Most recent answer: 01/25/2010

Q:
I had a discussion with my highschool physics teacher and he was trying to explain to me the difference between 'extrinsic' curvature and 'intrinsic' curvature in spacetime. One example that really helped me was a "closed"/cylinder universe. We picture it as 'curved' because to picture it we intend to embed it in a higher dimensional spacetime. Yet in-reality, the closed spacetime can be everywhere flat. Because it is everywhere flat, we can use special relativity. My teacher and I worked it out (and he found some papers as well), that even though there is no local preferred frame since special relativity works in flat spacetimes, the topology of the spacetime (I don't know what that means besides closed+finite in a direction vs open+infinite in a direction) gives it a preferred _global_ frame. That is, two clocks can move inertially and meet up at two different events, and not agree on the time spent between meeting. This preferred "global" frame is (as we were able to work out, and as the paper stated), the one in which a surface of constant time goes around the closed direction of the universe and meets back up (in other frames, it will instead "helix" around in spacetime). I'm sorry, for all the background, but I'm really enjoying this, and wanted to make it clear the background behind this question which would probably sound very odd otherwise. The question is: Since spacetime in string theory has many curled up dimensions, while there is no preferred local frame (locally SR remains exact -- local poincare invariance is exact), there will be a global preferred frame in the same sense as above. Since strings can wind all the way around these dimensions, wouldn't their dynamics be affected by this global preferred frame. Furthermore, since we zoom out to see 4-dimensional spacetime in ordinary life, wouldn't these curled dimensions (since we kind of 'average' over all of them, their global stucture matters when we zoom out) induce a preferred frame in the remaining 4-dimensions? So does string theory predict what appears to be 'effectively' modification to SR when we try to describe the world as only 4-dimensional? My teacher said we'd have to go to experts for this one, so we are both very interested in your response. Thank you!
- Samantha Hersh (age 18)
Harperville, Mississippi, US
A:
Samantha- Your background introduction is beautifully clear and spot-on. Please consider coming to study physics at UIUC. Your teacher sounds amazing as well.
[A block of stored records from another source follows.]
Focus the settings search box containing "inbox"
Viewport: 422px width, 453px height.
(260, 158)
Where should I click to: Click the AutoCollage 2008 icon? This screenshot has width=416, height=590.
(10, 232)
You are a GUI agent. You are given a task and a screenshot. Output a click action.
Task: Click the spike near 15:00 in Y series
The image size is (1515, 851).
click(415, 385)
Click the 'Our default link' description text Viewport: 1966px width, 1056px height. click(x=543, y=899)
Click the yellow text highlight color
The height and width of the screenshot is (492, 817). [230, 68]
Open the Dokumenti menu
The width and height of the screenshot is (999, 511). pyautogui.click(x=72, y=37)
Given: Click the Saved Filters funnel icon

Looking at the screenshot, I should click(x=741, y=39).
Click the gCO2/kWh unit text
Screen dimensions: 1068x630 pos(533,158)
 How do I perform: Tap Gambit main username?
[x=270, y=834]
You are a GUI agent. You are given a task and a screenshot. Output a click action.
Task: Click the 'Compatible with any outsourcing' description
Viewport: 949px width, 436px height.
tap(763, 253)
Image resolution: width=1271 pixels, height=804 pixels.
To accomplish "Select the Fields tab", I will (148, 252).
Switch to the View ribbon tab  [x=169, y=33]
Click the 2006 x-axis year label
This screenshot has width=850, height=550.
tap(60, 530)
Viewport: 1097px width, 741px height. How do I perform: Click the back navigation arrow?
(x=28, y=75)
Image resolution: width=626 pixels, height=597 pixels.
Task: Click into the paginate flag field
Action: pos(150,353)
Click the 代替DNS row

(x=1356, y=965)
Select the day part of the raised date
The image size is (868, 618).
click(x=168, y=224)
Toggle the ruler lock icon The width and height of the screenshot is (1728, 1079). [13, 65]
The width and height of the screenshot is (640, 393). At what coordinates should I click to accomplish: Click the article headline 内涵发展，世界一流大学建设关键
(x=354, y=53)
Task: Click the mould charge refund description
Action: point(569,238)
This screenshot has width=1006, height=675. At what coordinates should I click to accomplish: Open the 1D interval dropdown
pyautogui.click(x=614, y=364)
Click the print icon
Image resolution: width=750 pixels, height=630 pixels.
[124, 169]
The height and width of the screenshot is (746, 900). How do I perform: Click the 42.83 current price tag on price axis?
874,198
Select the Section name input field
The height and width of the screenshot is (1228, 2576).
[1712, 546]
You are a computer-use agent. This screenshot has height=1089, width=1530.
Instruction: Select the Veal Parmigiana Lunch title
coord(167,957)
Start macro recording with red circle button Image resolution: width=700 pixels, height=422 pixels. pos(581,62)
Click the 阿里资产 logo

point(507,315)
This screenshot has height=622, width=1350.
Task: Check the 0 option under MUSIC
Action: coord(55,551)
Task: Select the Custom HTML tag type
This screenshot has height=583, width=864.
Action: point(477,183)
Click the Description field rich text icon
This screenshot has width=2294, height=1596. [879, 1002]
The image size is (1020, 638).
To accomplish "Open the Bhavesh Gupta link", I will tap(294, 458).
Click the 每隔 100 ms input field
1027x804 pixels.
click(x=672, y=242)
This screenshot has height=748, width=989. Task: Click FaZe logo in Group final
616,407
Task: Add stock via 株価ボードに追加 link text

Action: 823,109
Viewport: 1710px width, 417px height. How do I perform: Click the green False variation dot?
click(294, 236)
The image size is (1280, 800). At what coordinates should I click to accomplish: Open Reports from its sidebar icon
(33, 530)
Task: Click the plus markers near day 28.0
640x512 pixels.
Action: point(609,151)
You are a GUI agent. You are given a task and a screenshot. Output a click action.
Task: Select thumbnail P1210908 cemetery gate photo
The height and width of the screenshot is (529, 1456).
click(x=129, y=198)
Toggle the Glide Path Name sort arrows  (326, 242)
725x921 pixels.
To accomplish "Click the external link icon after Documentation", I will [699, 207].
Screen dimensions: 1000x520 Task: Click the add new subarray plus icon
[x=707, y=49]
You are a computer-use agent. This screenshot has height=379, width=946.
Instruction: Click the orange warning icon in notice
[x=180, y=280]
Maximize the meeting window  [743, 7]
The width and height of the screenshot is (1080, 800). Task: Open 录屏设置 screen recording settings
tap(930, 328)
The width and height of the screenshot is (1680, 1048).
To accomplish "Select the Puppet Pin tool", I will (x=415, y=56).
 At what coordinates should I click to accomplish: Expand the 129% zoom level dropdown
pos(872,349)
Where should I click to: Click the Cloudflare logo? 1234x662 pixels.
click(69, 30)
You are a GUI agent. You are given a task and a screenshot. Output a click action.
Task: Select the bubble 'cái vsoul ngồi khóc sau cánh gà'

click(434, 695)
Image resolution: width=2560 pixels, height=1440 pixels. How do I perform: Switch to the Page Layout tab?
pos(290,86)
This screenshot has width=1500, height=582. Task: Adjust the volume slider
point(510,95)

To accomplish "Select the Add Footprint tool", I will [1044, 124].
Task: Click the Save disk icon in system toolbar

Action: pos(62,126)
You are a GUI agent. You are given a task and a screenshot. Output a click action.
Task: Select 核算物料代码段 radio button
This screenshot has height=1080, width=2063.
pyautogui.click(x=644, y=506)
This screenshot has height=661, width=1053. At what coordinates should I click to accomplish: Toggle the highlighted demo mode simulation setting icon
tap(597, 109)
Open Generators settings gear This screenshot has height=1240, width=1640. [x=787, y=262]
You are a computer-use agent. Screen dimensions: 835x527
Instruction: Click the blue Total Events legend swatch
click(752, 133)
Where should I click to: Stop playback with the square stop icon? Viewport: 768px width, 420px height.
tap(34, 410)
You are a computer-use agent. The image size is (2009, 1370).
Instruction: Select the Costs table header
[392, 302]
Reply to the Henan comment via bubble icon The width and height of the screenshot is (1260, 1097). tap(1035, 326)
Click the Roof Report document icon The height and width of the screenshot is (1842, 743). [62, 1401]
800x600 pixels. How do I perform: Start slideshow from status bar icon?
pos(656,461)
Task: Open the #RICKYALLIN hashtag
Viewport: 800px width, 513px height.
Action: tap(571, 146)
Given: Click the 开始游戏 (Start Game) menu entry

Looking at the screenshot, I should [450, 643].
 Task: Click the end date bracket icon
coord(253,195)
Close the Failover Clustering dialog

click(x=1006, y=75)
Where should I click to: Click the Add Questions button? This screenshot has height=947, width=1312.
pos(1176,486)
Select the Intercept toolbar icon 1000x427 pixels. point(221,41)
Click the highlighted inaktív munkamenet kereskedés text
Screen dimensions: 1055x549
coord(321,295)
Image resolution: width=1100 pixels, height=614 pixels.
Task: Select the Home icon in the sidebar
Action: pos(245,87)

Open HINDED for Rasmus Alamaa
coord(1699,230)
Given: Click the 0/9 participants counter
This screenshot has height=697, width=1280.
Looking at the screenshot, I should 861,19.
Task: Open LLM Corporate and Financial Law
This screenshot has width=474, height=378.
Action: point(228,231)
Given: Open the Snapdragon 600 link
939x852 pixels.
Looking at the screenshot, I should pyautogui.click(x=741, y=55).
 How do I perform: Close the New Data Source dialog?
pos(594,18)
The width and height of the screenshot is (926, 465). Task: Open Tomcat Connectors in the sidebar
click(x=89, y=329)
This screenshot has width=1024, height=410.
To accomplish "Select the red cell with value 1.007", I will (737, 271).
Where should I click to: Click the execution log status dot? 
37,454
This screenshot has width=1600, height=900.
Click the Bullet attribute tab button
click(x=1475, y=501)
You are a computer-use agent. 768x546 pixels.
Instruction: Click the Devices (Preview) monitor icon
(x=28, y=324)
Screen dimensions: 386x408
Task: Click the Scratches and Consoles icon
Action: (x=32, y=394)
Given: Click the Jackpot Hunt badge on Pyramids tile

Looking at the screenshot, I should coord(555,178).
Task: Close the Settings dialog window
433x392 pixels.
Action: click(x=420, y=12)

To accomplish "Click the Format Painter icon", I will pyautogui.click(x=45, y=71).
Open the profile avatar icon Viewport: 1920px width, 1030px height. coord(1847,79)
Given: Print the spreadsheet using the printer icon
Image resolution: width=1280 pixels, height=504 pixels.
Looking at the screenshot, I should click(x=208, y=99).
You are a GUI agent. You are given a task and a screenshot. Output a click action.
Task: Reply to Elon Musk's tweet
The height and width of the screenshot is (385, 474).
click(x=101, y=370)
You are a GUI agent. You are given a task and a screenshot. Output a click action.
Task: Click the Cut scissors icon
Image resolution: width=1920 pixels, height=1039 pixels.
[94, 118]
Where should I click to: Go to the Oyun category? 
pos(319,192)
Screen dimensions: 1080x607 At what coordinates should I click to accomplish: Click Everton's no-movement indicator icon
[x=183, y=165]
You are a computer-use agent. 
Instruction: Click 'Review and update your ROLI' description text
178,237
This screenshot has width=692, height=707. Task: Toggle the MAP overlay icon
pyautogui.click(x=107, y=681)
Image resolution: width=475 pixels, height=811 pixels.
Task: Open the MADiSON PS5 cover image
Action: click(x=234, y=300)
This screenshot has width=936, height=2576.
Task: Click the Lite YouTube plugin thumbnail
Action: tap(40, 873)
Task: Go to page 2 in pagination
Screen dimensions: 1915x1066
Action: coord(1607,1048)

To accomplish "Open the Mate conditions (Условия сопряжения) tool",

As for your question, it's too hard for me, so I'll forward it to a string theorist. I'm sure the answer is that SR emerges as correct on spacetime scales large compared to the Planck scale in regions which are intrinsically flat, but I'm not sure what the limits are on that conclusion. Certainly if there are some other extended dimensions you can get effects which would never show up in plain SR. There may be other symptoms as well, which I hope we'll both soon learn about.

Mike W.

I guess what we're talking about here is an example where spacetime is S^1xR. There is a frame in which space is S^1 and time is R (the reals). The best way to think of this is as a 'compactification' of flat spacetime, RxR.  We regard the circle S^1 as R/Z (reals mod integers), which means if we take a coordinate x along R, we regard a point x and a point x+2\pi m R as equivalent (for m an integer and R the radius of the circle).

This compactification breaks the Lorentz invariance of the 'covering space' RxR. To see this, start in the frame that I was discussing above, but impose the identification (x,t) ~ (x+2\pi R, t). If we boost to another frame, this identification becomes

(x',t') ~ (x',t') + 2\pi R (\gamma,v\gamma)

where v is the velocity of the frame (in units c=1). Note that (\gamma, v\gamma) is a unit spacelike Lorentz vector (which in the origin frame was just (1,0)). Thus, to specify the compactification, we have to select a fixed unit spacelike Lorentz vector, and this is where the notion of a 'preferred frame' comes from.

In string theory, what often happens is that we soup up this example to include extra large flat dimensions (that are not compact). So spacetime might be of the form S^1xR^3xR (compact direction, space, time). The 5-dimensional covering space has 4+1 Lorentz symmetry, but the compactified space has only 3+1 Lorentz symmetry (one can still boost along the large flat directions) -- one spatial direction is distinguishable from the other 3).